The increase is the first in four years for most people with Medicare, mainly because of the federal law that freezes Part B premiums when there's no Social Security cost-of-living adjustment, which was the case in 2010 and 2011. But, Social Security recently announced a 3.6% COLA for 2012.
That 3.6% increase will boost monthly Social Security checks by an average of about $43 for retirees next year. So, even after your Part B premiums get deducted from your Social Security checks, you'll still have about $40 more every month.
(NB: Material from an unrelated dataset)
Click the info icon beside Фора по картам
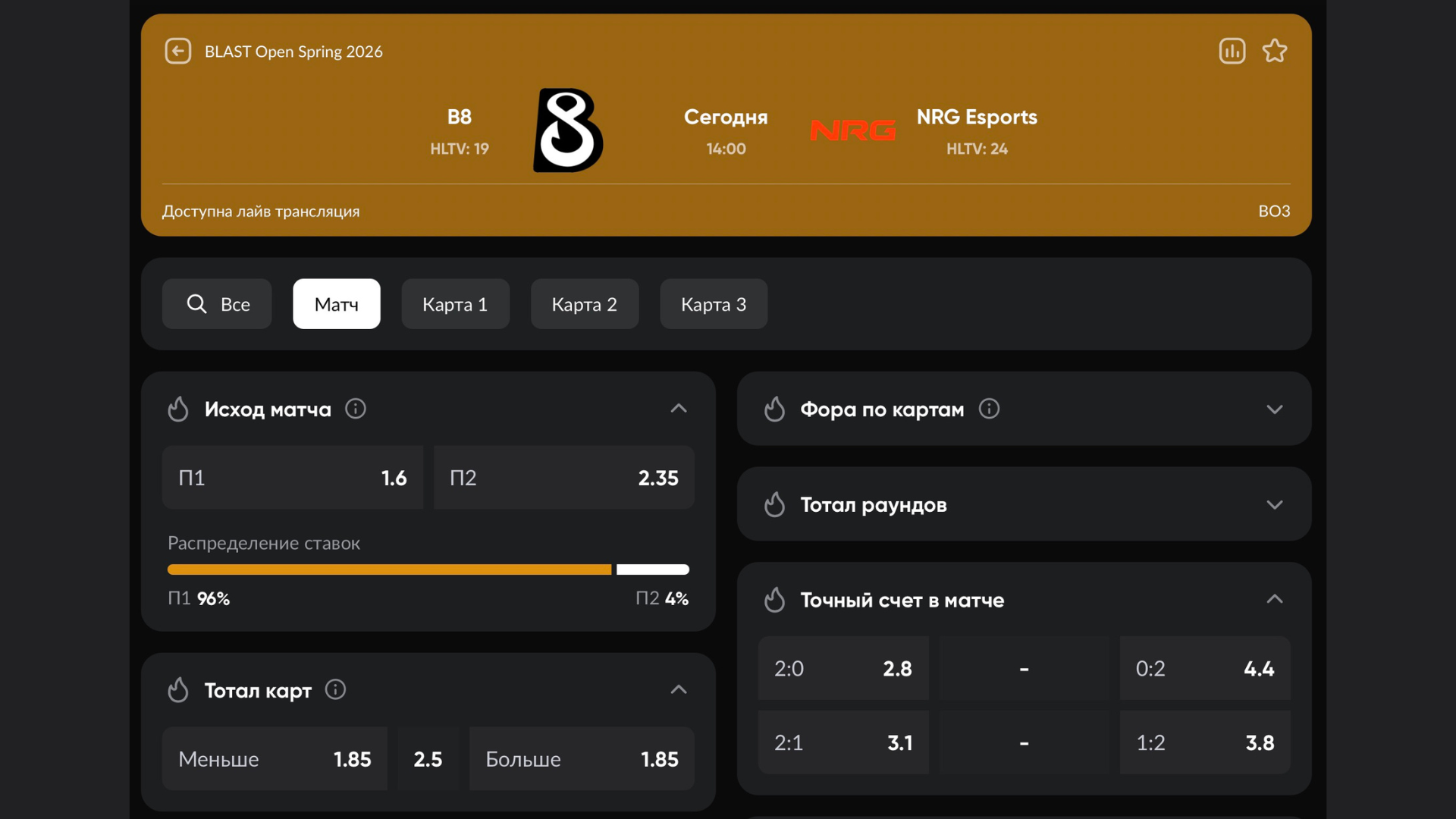Screen dimensions: 1456x819 pyautogui.click(x=989, y=410)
The news for younger retiree is even better. Medicare Part B beneficiaries that enrolled in 2010 who've been paying $110.50 per month, and those that enrolled this year (in 2011) who are currently paying $115.40 per month, will see their Part B premiums go down to $99.90.
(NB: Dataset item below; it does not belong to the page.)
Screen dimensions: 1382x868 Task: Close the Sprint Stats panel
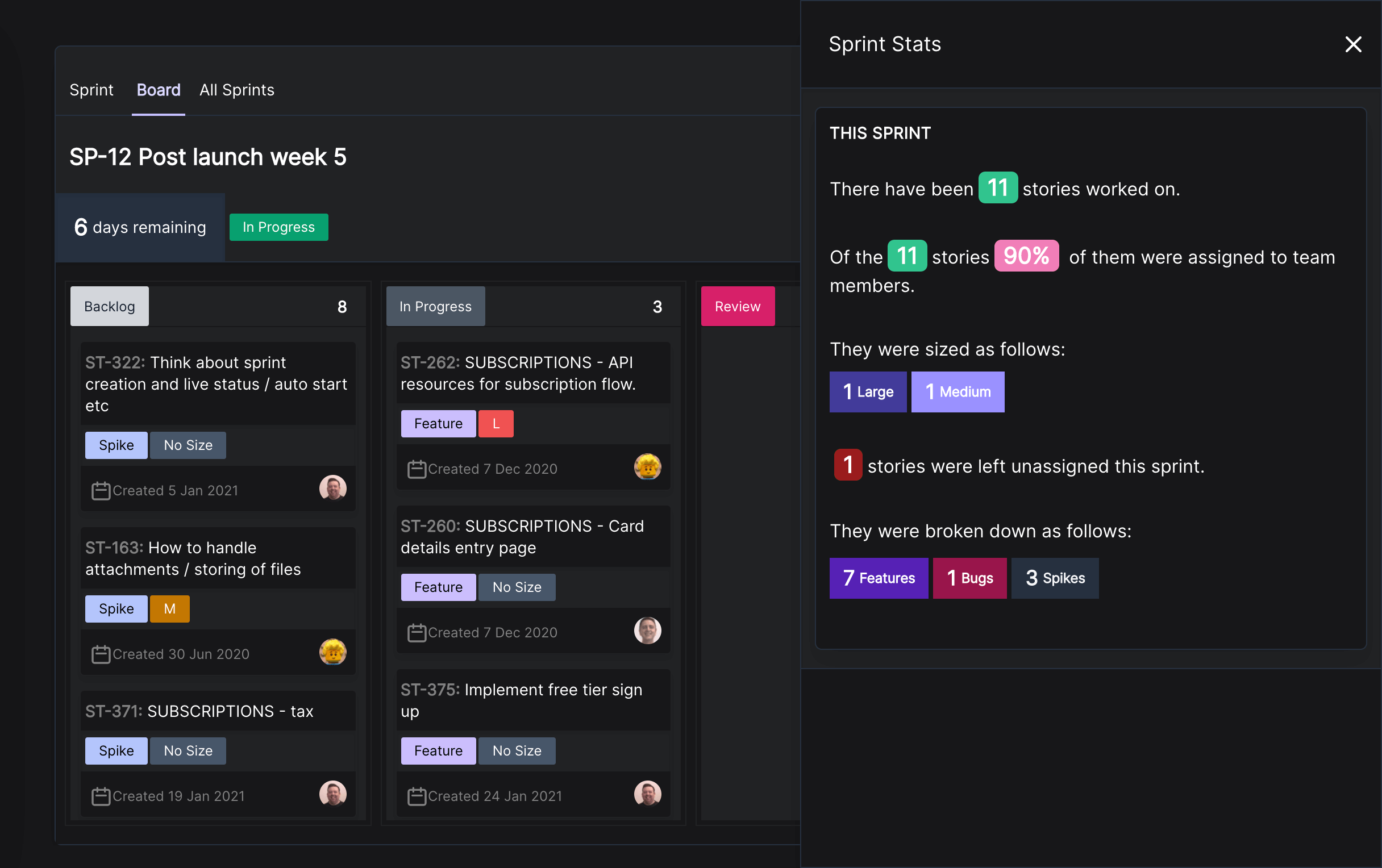pos(1352,44)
And for high-income beneficiaries, who've been paying higher Part B premiums because their annual incomes are more than $85,000, or $170,000 for joint filers, they too, will see their monthly Part B premiums drop in 2012. Here's a breakdown of what they will pay next year based on their income level.
Individuals with incomes of $85,000 to $107,000, or married couples filing joint tax returns with incomes of $170,000 to $214,000 will pay $139.90 per person per month for Part B. That's a $21.60 reduction from this year's premium.
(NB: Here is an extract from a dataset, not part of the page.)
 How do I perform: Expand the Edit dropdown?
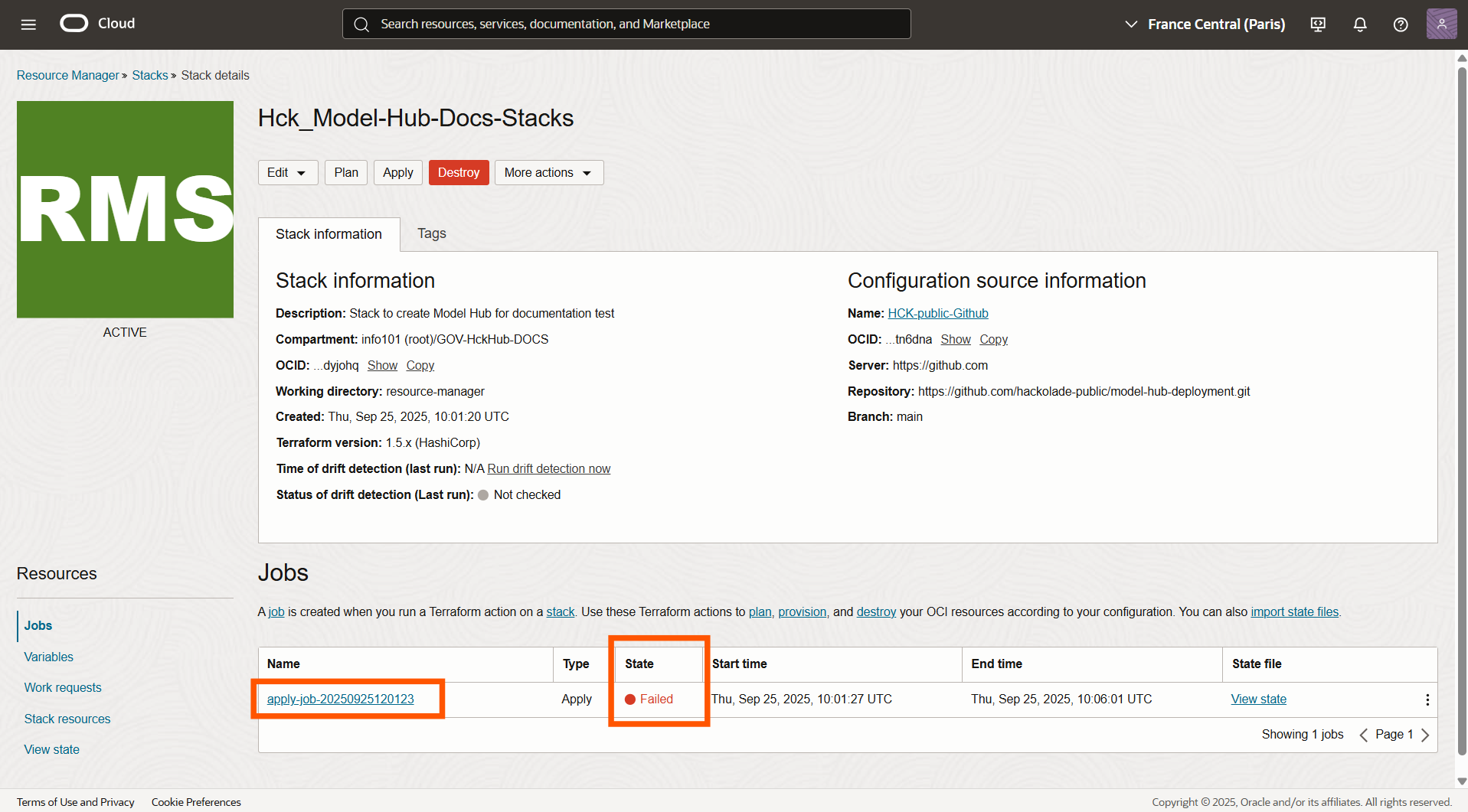click(x=287, y=172)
Individuals earning $107,000 to $160,000, or married couples with incomes of $214,000 to $320,000 will pay $199.80 -- a $30.90 reduction.
Individuals with incomes of $160,000 to $214,000, or couples with incomes of $320,000 to $428,000 will pay $259.70 -- a $40.20 reduction.
Individuals over $214,000 or couples above $428,000 will pay $319.70 each per month for Part B. That's $49.40 less that this year.
Other Medicare changes you need to know about that will affect all beneficiaries includes the Part B deductible, which will be $140 in 2012, a decrease of $22. And the deductible for Part A, which covers inpatient hospital care, will rise by $24, to $1,156 next year.
For more information on all the Medicare premiums and coinsurance rates for 2012 see medicare.gov/cost or call 800-633-4227.
Help with Premiums
If you're a high-income beneficiary and your income has fallen since 2010 (the tax year used to determine your 2012 premiums) you may be able to reduce or eliminate your Medicare Part B premium surcharge. To qualify, your income loss must be tied to a life-changing event such as a marriage or divorce, a job loss or reduced work hours (including retirement), loss of income from income-producing property, or cuts in pension benefits. To learn more see ssa.gov/pubs/10536.html.
And for lower-income retirees who are having a difficult time paying their Medicare costs, help is available through Medicare Savings Programs. These are Medicaid-administered programs that pay Part B premiums and depending on your finances may even pick up the tab on your copayments and deductibles. To find out if you qualify contact your local Medicaid office -- call 800-633-4227 for contact information.